** Begin Task material **
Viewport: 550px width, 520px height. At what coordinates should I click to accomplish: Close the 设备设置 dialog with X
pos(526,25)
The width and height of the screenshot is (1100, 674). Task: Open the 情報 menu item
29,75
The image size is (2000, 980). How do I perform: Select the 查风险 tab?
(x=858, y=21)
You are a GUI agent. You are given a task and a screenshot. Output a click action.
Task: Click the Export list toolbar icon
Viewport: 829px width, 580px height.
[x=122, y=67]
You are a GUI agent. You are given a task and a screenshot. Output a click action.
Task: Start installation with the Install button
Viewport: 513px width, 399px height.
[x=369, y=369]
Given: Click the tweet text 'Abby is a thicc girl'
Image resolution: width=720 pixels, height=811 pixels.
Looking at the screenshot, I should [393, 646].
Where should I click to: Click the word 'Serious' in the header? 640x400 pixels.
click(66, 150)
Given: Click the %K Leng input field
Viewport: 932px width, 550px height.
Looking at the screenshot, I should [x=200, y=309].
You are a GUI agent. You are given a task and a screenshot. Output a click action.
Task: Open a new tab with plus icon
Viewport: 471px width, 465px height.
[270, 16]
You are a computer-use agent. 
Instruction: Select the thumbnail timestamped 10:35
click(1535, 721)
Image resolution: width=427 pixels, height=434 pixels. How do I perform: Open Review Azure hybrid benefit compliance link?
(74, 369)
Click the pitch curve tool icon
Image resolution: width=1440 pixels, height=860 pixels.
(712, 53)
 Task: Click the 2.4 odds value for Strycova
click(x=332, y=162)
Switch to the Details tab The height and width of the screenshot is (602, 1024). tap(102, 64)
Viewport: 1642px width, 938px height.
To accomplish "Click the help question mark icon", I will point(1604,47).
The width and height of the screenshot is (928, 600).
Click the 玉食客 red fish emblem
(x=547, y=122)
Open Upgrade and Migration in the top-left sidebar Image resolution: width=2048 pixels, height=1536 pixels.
** End Task material **
§ The exercise: State how many lines in the records above contain the string "Select", treating uppercase and lowercase as different, and reply with the number alone.

§ Solved problem: 2